Here's a thing you can do.

Danish Modern Design is a style of furnishing and interior design that became a part of pop culture in the 60's. I mostly know it from Mad Men and the waiting rooms of high-end chiropractors. It's popular right now in Victoria and has been for about seven years. It's likewise popular in Denmark, the source.

Danes are bonkers about weird-shaped lamps, stuff made of teak, and interesting chairs. They create them and sell them to each other, then will them to their children, who resell them to other Danes. It's a whole world of fascination that I failed to notice in my life before 2017, because I was living in shared houses with degenerates who couldn't be relied on to keep plastic plates and cups in good condition, let alone fine furnishings (I admit, I was as degenerate as the rest of them). I cultivated non-interest to avoid wanting things I couldn't have.

Teak with the original upholstery

However, in the past year I helped open a Danish vintage and retro furniture store, in Denmark no less. I learned how to identify a Bumling lamp and a Bretoia chair, and god help me, started to appreciate them. When I returned home from Denmark, my first acts were to gift my father a Louis Poulsen lamp that I brought home in my carry-on luggage, and refinish my parents' teak dining room table.

Next I started thinking about a business plan that my partner in Denmark suggested to me. You could fill up a container with stuff for relatively cheap in Denmark, ship it here, ideally have every item sold before it came off the boat, and make a little money and a lot of entertainment. 

This idea gave me a fantastic excuse to go to each store in Victoria that buys and sells Danish modern furnishings, or anything remotely similar. I made friends with the owners, showed them a photo album, and tried to gauge whether they could be customers or not. Here's the catalog I showed them.

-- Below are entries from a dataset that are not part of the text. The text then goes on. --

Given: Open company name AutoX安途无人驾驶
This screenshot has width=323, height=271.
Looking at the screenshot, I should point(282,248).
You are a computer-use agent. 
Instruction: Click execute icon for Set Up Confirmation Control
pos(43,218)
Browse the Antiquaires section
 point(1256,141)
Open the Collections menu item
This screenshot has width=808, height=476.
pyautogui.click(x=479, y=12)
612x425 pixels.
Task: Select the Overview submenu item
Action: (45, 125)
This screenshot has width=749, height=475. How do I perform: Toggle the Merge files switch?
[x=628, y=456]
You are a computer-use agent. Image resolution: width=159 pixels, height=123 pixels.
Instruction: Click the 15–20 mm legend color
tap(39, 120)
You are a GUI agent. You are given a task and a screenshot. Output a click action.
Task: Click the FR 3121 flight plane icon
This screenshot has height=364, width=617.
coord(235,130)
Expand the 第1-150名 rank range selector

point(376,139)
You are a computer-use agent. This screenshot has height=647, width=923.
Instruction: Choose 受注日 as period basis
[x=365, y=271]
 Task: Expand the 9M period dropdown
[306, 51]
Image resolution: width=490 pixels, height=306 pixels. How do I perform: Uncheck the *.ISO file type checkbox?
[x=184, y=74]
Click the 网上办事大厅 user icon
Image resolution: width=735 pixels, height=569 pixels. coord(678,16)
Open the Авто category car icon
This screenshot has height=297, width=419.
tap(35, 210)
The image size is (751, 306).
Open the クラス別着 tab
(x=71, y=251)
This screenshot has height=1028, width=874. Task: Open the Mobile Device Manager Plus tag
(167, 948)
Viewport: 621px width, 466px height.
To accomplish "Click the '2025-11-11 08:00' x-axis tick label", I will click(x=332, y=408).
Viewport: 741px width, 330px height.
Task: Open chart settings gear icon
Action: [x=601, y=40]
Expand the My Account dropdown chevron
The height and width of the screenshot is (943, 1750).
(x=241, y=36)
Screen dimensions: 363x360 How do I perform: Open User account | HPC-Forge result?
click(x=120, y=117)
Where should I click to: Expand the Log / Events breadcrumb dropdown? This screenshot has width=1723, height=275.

Easy Livin' is on Mason Street in an old brick warehouse. The owners are a couple who refinish stuff at home in their basement. Their style is middle-high end and they can sell small dressers, dining room tables in the winter, and some ceiling light fixtures. Cheryl didn't think she could use most of what I showed her, as it's too literally Danish, like traditional farmhouse type stuff, as opposed to Danish modern. Good tips, and she recommended me several other places in Victoria as well as Vancouver.

A teak vanity with mirror, one of the items Cheryl liked.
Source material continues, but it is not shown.